| TO DO |
Reproduce the lines that begin at the line containing "This screenshot has height=428, width=534." and end after the line containing "pyautogui.click(x=419, y=113)", with "Image resolution" swapped for "Screen resolution" and everything else left unchanged.

| Data items |
## start

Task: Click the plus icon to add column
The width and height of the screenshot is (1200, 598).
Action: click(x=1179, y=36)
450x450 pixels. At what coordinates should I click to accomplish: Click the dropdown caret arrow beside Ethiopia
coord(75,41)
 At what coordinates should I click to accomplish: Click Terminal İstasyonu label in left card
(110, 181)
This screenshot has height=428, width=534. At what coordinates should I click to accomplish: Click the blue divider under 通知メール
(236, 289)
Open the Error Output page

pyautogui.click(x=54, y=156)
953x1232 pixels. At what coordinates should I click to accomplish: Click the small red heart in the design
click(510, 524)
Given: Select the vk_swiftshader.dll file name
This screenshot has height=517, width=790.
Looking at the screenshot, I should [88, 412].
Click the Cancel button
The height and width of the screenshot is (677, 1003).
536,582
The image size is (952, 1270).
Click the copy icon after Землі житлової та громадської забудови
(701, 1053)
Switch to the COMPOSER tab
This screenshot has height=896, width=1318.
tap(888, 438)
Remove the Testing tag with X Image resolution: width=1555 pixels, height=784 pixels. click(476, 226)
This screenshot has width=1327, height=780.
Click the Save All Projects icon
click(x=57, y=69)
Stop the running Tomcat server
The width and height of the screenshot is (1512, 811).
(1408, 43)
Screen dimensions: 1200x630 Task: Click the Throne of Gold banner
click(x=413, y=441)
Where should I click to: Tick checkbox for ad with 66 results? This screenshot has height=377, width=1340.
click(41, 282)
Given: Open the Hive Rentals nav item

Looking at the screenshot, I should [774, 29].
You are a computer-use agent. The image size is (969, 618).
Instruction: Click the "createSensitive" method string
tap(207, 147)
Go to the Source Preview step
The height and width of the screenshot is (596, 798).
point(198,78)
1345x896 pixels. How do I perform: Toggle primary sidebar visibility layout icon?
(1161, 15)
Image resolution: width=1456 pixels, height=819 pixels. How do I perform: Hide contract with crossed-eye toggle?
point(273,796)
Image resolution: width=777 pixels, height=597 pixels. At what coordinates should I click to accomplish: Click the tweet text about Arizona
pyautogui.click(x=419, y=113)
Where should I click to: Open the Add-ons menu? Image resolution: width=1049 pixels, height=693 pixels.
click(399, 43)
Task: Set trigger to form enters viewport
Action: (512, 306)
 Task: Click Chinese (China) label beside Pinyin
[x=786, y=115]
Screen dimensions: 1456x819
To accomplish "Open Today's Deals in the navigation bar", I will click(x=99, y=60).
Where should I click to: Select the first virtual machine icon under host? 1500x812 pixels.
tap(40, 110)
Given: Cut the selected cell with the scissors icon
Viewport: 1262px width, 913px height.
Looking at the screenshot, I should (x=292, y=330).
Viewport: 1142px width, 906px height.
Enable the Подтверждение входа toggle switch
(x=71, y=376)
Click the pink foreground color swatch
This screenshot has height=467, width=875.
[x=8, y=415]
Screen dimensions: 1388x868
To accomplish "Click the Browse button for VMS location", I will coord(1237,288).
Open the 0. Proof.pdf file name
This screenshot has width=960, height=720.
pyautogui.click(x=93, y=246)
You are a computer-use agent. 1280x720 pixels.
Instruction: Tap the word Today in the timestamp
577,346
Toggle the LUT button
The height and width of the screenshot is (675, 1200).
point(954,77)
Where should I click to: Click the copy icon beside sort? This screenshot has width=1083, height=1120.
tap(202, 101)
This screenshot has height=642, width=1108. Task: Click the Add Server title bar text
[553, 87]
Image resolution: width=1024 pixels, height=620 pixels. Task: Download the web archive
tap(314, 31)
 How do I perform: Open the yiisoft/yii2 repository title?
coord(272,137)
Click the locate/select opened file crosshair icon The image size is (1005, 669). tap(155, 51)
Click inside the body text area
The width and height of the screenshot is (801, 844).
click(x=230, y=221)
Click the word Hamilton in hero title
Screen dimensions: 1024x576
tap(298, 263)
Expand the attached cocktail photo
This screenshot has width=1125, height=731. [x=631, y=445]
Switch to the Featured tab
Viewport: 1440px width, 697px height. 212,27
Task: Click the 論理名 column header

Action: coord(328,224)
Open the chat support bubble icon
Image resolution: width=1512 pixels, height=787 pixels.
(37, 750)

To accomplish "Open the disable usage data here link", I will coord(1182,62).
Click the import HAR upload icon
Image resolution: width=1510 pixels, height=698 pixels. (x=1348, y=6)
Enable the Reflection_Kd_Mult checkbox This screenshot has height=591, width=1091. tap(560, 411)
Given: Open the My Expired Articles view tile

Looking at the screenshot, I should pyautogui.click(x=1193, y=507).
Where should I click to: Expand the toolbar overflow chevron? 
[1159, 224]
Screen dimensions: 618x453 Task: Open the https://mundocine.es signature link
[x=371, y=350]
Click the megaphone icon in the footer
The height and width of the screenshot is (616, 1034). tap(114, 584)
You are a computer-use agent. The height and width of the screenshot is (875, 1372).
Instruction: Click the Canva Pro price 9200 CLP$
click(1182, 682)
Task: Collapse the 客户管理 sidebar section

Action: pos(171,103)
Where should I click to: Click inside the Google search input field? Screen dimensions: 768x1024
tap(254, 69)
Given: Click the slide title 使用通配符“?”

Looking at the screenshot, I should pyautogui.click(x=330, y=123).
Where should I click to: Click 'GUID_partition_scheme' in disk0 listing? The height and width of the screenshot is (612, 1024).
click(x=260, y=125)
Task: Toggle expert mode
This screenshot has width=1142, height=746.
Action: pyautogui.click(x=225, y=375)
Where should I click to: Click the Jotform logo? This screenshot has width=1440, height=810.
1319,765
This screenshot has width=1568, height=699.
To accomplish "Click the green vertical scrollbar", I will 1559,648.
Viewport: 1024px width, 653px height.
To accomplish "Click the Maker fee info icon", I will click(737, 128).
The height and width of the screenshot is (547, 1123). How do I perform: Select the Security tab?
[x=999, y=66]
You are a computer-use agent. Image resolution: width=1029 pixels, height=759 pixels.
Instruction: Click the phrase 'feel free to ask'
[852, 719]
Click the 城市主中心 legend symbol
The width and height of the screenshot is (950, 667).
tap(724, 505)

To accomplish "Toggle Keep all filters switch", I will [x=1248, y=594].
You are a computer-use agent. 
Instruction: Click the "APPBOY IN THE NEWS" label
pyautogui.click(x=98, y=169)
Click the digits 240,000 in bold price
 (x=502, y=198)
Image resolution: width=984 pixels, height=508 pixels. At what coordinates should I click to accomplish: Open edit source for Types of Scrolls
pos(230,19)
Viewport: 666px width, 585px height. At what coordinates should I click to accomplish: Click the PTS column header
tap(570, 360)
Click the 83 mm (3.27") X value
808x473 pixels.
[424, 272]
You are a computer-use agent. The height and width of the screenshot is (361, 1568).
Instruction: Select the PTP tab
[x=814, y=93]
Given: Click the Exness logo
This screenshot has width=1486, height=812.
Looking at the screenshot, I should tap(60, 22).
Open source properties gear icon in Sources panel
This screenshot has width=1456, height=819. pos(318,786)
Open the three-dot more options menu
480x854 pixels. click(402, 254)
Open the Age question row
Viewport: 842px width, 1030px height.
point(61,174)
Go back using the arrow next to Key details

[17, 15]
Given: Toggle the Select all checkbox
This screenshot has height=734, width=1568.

## end

| RESULT FOR THIS TASK |
This screenshot has height=428, width=534. At what coordinates should I click to accomplish: Click the blue divider under 通知メール
(236, 289)
Open the Error Output page

pyautogui.click(x=54, y=156)
953x1232 pixels. At what coordinates should I click to accomplish: Click the small red heart in the design
click(510, 524)
Given: Select the vk_swiftshader.dll file name
This screenshot has height=517, width=790.
Looking at the screenshot, I should [88, 412].
Click the Cancel button
The height and width of the screenshot is (677, 1003).
536,582
The image size is (952, 1270).
Click the copy icon after Землі житлової та громадської забудови
(701, 1053)
Switch to the COMPOSER tab
This screenshot has height=896, width=1318.
tap(888, 438)
Remove the Testing tag with X Screen resolution: width=1555 pixels, height=784 pixels. click(476, 226)
This screenshot has width=1327, height=780.
Click the Save All Projects icon
click(x=57, y=69)
Stop the running Tomcat server
The width and height of the screenshot is (1512, 811).
(1408, 43)
Screen dimensions: 1200x630 Task: Click the Throne of Gold banner
click(x=413, y=441)
Where should I click to: Tick checkbox for ad with 66 results? This screenshot has height=377, width=1340.
click(41, 282)
Given: Open the Hive Rentals nav item

Looking at the screenshot, I should [774, 29].
You are a computer-use agent. The image size is (969, 618).
Instruction: Click the "createSensitive" method string
tap(207, 147)
Go to the Source Preview step
The height and width of the screenshot is (596, 798).
point(198,78)
1345x896 pixels. How do I perform: Toggle primary sidebar visibility layout icon?
(1161, 15)
Screen resolution: width=1456 pixels, height=819 pixels. How do I perform: Hide contract with crossed-eye toggle?
point(273,796)
Screen resolution: width=777 pixels, height=597 pixels. At what coordinates should I click to accomplish: Click the tweet text about Arizona
pyautogui.click(x=419, y=113)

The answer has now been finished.